Plainly the way in which the dollar has behaved in the past few months has created real difficulties for the airlines. My noble friend gave a very good example of the change over a matter of months. It makes sense, surely, to put this right. The ecu seems the sensible way of doing that. I fully support the Bill.

11.58 a.m.

Baroness Burton of Coventry

My Lords, I too would like to support the Bill and to thank the Minister for introducing it to us in such a clear way. I also wish to thank the noble Lord, Lord Brabazon, as everyone else has done, for the helpful remarks that he sent to most of us concerning the Bill. I was aware that the United Kingdom was one of the 12 European countries to have entrusted to Eurocontrol, as the Minister told us, the detailed task of calculating, billing and collecting en route charges.

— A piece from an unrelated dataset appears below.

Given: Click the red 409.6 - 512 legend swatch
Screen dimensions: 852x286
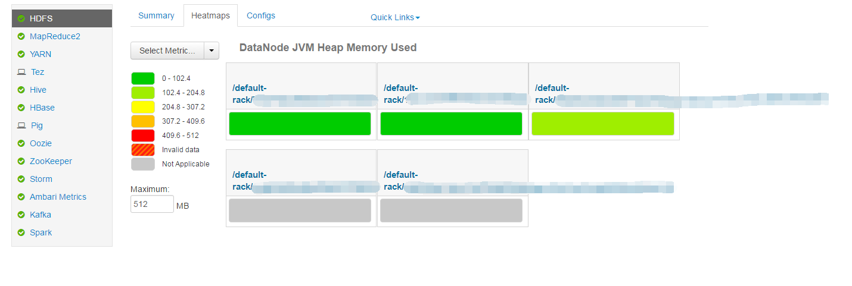Looking at the screenshot, I should (142, 136).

As most of us know, these services are provided almost entirely by the national authorities. In the UK's case that is the National Air Traffic Services. But I had not realised that, since the inception of Eurocontrol, the en route charges have been set in US dollars. I see now, having learnt that, that the fluctuation of the dollar in relation to the value of European currencies has made it very difficult to pitch the unit charges at a level which covers costs without overcharging or undercharging the airlines. I believe the Minister mentioned that to us.

I believe the Minister also told us that in November 1986 Eurocontrol decided that the charges should be set and collected in European currency units. When that was done, the UK made it clear on that occasion that legislation would be required before the change could be implemented. What I did not know, until I obtained the information from the noble Lord, Lord Brabazon, was that the United Kingdom was alone in not having the necessary powers but that the infrastructure now exists for the change to be made, subject to the agreement of Parliament.

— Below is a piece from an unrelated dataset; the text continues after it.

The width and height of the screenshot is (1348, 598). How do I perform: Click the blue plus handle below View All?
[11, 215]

I hope that the House will expedite the new charging arrangements. From what has been said today I should have thought that the Minister could be sure that the matter will pass through very speedily. I am glad to support the Bill.

12 noon

Lord Strathclyde

My Lords, I am extremely grateful for the reception given by noble Lords to the Bill on its Second Reading. I am especially grateful to those who have taken the time to give some thought to the reason for the Bill and the financial implications of changing from dollars to ecus. I shall of course convey the thanks of noble Lords to my noble friend Lord Brabazon of Tara for the information he has provided over the past few days.

I am grateful for the congratulations of my noble friend Lord Boyd-Carpenter today. I agree with him that we shall not be drawn into a grand discussion with the noble Lord, Lord Tordoff, on European monetary union. I should also like to confirm to the noble Baroness, Lady Burton of Coventry, that Eurocontrol charges have been in dollars ever since its inception and that that is one of the reasons for making the change today.

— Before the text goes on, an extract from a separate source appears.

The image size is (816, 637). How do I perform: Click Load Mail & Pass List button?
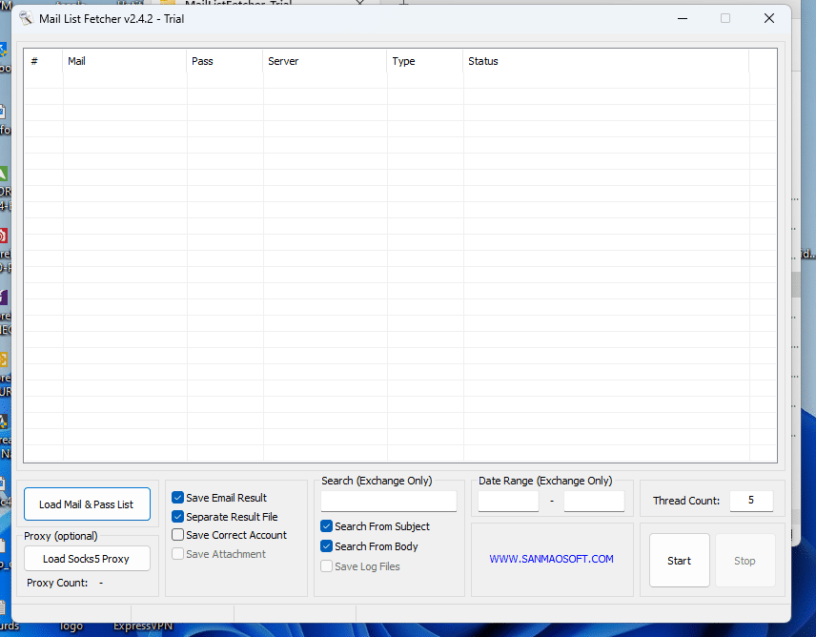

Finally I should like to thank the noble Lord, Lord Underhill, for his speech. Our thoughts are with my noble friend Lord Brabazon of Tara in Lockerbie. We hope that he will he able to return as soon as possible. I hope that everything that I have said answers the questions raised by your Lordships. I therefore ask your Lordships to give the Bill a Second Reading.

Lord Mayhew

My Lords, before the noble Lord sits down I wonder whether he will answer the question of my noble friend Lord Tordoff as to why, as he mentioned in his introductory remarks, other European countries have been waiting for us to act? Why are we last?

Lord Strathclyde

My Lords, I am not sure why we are the last European country to enact this piece of legislation. I suggest to the noble Lord that somebody has to be last and that in this particular case it was ourselves.

On Question, Bill read a second time, and committed to a Committee of the whole House.